El efecto que tendrá lo firmado con los Estados Unidos para el sector será a tres bandas. La primera tiene que ver con la profundización de la grieta que hay desde hace años entre los laboratorios locales –agrupados en Cilfa y Cooperala- y los extranjeros –reunidos en CAEME-.
Desde 2012 hasta hoy los primeros se benefician con cuatro resoluciones que se dio durante la presidencia Cristina Fernández, y que les permite la copia de fórmulas para fabricar sus propios productos, un negocio que ahora llega a su fin. En el medio, la guerra de lobbys para lograr que continúe o cambie la situación, según quién mantuviera esas conversaciones, fue incesante y distanció más a un lado del otro.
El otro punto que en el Gobierno resulta vital es justamente que la reglamentación que hoy sigue vigente está 100% ligada al Cristina Fernández. Y como parte de la cruzada libertaria por terminar con todo lo que tenga aroma a kirchnerismo, estarían sumando un punto a favor.
El aspecto más fuerte del acuerdo para el mundo de los laboratorios es el que marca que la Argentina deberá ahora derogar esas resoluciones que hacían más laxas las reglas para el uso de patentes, algo que el Gobierno deberá determinar cuándo lo lleva a cabo.
Más allá de que saben que el negocio les cambia y mucho, lo que por el momento quieren evitar los laboratorios locales –al menos en lo que tiene que ver con las declaraciones orgánicas- es quedar en el foco de la tormenta con declaraciones fuertes. “No queremos ser otro sector de la industria al que salga a pegarle el Gobierno, ni los nuevos ‘Don Chatarrín’”, apuntan los nacionales. En definitiva, el cambio de reglas de juego tiene que ver con algo mucho más profundo que una decisión oficial; se trata de un punto muy delicado del tratado de libre comercio firmado con el gobierno de Donald Trump; de no cumplirse, podría traer consecuencias para el acuerdo en general.
La ficha que tienen para jugar ahora los laboratorios nacionales es la del Congreso, quien en definitiva deberá dar por bueno parte de lo que firmó el gobierno argentino en Washington, en este caso la inclusión de la Argentina en el Tratado de Cooperación en materia de Patentes (PCT), que obliga al país a regirse por normas internacionales, que sumará condicionamientos aunque el efecto mayor estará dado por la derogación de las resoluciones.
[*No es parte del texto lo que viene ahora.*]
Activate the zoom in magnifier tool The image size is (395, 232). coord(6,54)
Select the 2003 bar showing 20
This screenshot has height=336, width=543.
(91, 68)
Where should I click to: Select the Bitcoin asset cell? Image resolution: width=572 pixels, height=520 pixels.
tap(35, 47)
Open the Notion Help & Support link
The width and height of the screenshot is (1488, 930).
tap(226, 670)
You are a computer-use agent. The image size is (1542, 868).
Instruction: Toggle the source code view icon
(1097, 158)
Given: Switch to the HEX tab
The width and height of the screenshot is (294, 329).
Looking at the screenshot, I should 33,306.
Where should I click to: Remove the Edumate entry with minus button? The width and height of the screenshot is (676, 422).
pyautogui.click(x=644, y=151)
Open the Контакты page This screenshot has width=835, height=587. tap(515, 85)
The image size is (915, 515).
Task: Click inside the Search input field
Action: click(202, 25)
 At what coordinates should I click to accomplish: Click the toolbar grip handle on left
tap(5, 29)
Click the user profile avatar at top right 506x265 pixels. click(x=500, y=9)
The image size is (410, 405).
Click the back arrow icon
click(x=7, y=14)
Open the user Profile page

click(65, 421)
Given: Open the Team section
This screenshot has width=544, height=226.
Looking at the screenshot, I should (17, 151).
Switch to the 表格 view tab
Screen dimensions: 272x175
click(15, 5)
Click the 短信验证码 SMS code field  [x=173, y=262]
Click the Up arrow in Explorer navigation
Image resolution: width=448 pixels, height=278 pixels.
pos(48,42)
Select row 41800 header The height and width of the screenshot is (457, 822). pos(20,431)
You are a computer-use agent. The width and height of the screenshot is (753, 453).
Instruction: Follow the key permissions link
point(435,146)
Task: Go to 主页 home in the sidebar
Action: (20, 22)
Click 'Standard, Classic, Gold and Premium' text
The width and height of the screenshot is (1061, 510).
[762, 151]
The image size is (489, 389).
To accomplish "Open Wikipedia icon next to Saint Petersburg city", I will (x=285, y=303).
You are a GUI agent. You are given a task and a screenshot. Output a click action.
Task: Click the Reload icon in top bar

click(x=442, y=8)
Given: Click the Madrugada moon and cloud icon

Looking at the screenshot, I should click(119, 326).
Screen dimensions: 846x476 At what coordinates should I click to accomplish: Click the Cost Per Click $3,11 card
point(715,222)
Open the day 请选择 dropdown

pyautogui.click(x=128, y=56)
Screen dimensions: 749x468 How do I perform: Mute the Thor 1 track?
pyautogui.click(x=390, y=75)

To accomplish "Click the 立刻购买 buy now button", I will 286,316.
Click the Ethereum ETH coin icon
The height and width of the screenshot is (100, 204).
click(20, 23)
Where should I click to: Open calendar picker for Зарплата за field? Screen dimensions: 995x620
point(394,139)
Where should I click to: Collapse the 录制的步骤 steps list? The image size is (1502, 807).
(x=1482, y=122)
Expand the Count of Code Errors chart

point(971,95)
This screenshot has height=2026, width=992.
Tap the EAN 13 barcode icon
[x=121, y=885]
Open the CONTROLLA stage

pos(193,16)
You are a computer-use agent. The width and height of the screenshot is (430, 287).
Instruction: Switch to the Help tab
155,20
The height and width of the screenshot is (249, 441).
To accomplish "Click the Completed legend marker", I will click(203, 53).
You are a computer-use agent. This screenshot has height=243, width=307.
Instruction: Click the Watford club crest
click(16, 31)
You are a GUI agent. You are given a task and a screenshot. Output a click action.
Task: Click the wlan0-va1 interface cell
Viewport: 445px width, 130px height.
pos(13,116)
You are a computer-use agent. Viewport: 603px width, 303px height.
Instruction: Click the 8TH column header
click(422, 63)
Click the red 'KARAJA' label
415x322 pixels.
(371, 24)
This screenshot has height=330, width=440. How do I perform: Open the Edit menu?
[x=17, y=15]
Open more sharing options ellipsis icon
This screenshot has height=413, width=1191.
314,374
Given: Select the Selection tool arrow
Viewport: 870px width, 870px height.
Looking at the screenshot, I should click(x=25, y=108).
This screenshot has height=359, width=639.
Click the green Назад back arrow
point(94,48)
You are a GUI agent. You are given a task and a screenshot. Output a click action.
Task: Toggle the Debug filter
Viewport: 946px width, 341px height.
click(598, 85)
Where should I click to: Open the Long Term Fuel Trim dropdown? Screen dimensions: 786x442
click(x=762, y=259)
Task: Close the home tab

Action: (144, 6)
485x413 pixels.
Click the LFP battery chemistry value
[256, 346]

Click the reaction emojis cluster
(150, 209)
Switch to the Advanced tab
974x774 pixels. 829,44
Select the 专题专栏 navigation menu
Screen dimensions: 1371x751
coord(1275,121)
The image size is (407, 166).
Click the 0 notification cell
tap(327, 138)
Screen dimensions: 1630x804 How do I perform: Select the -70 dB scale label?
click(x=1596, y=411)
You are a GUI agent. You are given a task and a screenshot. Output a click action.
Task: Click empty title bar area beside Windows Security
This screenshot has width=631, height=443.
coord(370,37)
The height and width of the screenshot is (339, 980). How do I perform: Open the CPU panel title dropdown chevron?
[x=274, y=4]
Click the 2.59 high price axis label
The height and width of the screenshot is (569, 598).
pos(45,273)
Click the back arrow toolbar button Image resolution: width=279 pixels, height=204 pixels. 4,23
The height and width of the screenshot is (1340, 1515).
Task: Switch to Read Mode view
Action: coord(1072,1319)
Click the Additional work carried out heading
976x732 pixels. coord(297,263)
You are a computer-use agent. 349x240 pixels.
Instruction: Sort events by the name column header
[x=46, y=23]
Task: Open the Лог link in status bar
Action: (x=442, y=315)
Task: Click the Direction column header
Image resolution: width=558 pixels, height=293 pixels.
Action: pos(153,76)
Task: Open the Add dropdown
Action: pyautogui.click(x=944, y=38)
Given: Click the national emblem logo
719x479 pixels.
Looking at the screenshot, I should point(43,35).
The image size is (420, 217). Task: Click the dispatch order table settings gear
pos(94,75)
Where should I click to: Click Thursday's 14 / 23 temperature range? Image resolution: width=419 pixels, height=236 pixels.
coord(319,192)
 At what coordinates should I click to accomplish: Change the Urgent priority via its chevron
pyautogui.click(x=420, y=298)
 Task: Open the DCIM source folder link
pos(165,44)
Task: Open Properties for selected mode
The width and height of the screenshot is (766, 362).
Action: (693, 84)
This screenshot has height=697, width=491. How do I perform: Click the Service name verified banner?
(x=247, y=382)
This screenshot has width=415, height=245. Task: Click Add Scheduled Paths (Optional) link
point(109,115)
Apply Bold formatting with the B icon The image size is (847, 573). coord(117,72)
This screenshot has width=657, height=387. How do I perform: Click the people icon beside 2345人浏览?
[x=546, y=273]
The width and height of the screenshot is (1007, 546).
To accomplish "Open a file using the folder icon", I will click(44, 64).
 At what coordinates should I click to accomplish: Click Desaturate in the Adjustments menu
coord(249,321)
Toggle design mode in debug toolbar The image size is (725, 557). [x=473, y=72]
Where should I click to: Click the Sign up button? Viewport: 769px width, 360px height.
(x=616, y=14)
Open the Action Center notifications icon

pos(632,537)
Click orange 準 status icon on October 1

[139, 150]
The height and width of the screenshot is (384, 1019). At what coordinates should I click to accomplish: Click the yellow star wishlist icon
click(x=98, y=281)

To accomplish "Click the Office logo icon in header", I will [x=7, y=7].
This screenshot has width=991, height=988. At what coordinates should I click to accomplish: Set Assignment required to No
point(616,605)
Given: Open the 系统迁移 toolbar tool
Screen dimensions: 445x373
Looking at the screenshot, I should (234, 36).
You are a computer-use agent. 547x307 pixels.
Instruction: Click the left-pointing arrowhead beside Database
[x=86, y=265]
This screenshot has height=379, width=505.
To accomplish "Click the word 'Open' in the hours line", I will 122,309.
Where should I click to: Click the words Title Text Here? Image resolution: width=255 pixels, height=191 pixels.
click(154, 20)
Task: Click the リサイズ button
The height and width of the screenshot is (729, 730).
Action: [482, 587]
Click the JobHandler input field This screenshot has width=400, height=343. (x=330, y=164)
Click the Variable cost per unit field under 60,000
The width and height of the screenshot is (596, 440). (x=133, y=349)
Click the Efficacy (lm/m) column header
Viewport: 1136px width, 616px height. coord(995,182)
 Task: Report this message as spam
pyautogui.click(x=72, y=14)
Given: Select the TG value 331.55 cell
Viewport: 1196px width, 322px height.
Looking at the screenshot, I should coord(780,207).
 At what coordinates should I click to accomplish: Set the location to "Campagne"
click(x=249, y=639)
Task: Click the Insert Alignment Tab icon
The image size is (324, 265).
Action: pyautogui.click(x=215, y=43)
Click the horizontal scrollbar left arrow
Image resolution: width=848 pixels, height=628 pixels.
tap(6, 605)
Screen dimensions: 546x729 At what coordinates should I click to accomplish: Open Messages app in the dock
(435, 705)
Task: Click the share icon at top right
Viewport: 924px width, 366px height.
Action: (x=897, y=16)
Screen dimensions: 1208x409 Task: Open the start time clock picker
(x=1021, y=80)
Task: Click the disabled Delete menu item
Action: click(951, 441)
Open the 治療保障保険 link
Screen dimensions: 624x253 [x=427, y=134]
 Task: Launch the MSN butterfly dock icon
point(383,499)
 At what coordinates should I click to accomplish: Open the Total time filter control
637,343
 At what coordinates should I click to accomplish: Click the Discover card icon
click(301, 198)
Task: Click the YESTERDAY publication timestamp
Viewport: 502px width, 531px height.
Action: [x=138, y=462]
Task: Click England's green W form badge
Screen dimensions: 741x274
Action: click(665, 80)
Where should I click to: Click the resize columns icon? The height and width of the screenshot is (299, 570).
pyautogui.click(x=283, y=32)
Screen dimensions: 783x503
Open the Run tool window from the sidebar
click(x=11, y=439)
El plazo máximo para que esto ocurra es el 30 de abril próximo.
Al menos por ahora, saben que no corren con el caballo ganador. En el Congreso todavía no hay un clima muy encendido en cuanto a este tema, y además hoy los legisladores tienen la cabeza puesta en temas como la reforma laboral e impositiva.
Habrá que ver, por ejemplo, cuáles son las chances reales que tienen aquellos legisladores de dar vuelta la historia, sobre todo en tiempos en los que se deben negociar voluntades también para otros temas delicados. El dato a tener en cuenta, por otra parte, es que el Gobierno ya anticipó que, si no logra el OK del Congreso, lo aplicará por decreto.
El último punto central es qué ocurrirá con los laboratorios nacionales, muchos de ellos Pymes. Varios utilizan hoy patentes de productos ya existentes, pero no invierten en el desarrollo de innovaciones, que requiere de cifras millonarias.
Lo que dicen los industriales es que esto sacará del juego a quienes no tengan capacidad de reinventarse, algo que para el Gobierno es fundamental en su lógica de que para competir hay que mejorar la performance propia, y no esperar a la ayuda de regulaciones. Un dato importante: lo acordado con los Estados Unidos no es retroactivo, por lo que lo que hoy está en el mercado podrá seguir circulando, aunque lo que no podrá haber son actualizaciones o nuevos productos por parte de quienes no tienen las patentes.
En medio de esto, lo que también se pone en juego es quá pasará con los precios de los medicamentos. Los nacionales dicen que sin sus productos todo será más caro, aunque del lado de los extranjeros aseguran que las nuevas reglas van en favor de la suma de propuestas en el mercado local, lo que sumará comptencia.